Consequently, my man Leo and I were delighted this summer to spot a pair of doves moving into the pepper tree that hangs over our deck, where we could observe them inconspicuously from behind our kitchen blinds.
All day long the first day, the male flew back and forth from the garden to the pepper tree, carrying twigs to construct a loosely woven platform nest, while his mate supervised from a nearby limb. When the nest was completed, both doves mysteriously departed. However, after a few days, when it seemed probable that they had abandoned the site for one without nosy neighbors, they returned.
For a long tender interval, the birds sat quietly, close together on a limb, embodying those qualities of peace, gentleness, and purity that the poets write about.

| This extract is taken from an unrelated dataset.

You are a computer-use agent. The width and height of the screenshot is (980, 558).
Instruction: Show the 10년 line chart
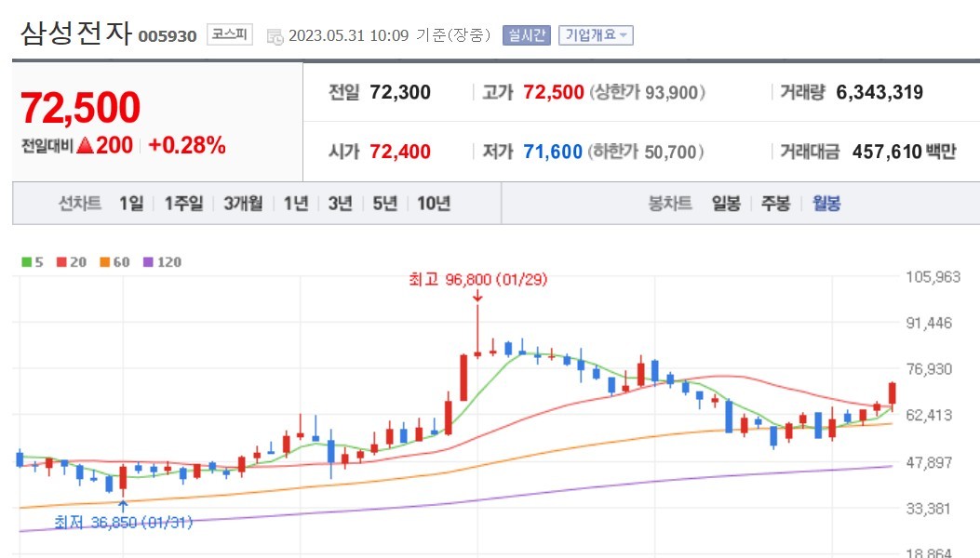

From that day on, the nest was occupied by a solitary bird. Day after day she sat, hardly moving. Days became weeks, and still she sat alone. Where was that good-for-nothing mate of hers? How much longer would she wait?
After consulting my field guides, I realized that I had done the male a great injustice. You see, both parents share the duties of hatching and feeding. During incubation, which takes from 12 to 14 days, one parent sits on the eggs while the other forages for food (mostly seeds). The male and female look almost alike, so the untrained observer could easily miss their swift changing of places at regular intervals.
Finally, after two weeks of suspense, the big moment arrived for the doves in our 21st Street back yard. One egg hatched, and a small dovelet, covered with down, clambered up on the back of Mom (or Dad). Soon a second appeared.
The young birds grew rapidly and in a few days had doubled in size and sprouted light brown feathers that matched their parents. The nest became a busy place, full of motion and bobbing heads.
But alas! Leo and I were not the only observers. A dangerous black shape, with its ears back and eyes riveted on the nest--our neighbor's cat--was stealthily inching up the pepper tree. He was within five feet of the nest when I burst outside, stomping and yelling. He fled in terror.
Knowing he would be back, Leo went to work, and in short time had devised a wire-mesh collar for the tree, which later proved to be cat-proof!
Since the nest had become crowded, the parents were now gone for short stretches of time. The young, by flapping their wings, were developing the strong breast muscles needed for flight. One day we saw a young dove flap so vigorously that he managed to lift himself about two inches above the nest.
The parents, who had started to disappear for longer periods, returned one day but not to the nest. They perched instead on a limb a couple of feet away, forcing the young to walk out to them.
Suddenly, the mother seemed to be giving her offspring a good thumping, and the young were stretching their mouths up to welcome it. What we were witnessing, however, was not dove discipline, but feeding time. The parent with the bobbing head was pumping up a fluid called "pigeon milk" from glands located at the base of the nostrils and pouring it down the throats of the young doves. Both parents are equipped to feed their young in this manner, as are other doves and pigeons.
On the same day as the "thumping," one of the adults made a graceful solo flight from the limb--out, over, and away. It was done so deliberately that it could only have been a demonstration. The next day, a young dove walked out to the takeoff place, looked out over the abyss, and...retreated to the safety of the nest.
Unfortunately, at this critical point in the birds' upbringing, we had to go away for the weekend. And when we returned, we found the fledglings had flown. The nest was empty.
Since mourning doves mate from March through September, perhaps another brood will occupy the nest before fall. Or if it's too late for that, they may possibly return to us next year. In any case, we extend our sincerest invitation--in pidgin English, of course.
The Next Generation: In mid-August [of 1987], Florence dropped this note in the Voice office: "The doves have returned! The mating ritual has begun again, with soft cooing sounds from the rooftops, and dazzling displays of white tail feathers. Soon the nest in the pepper tree will be occupied by a new brood of mourning doves."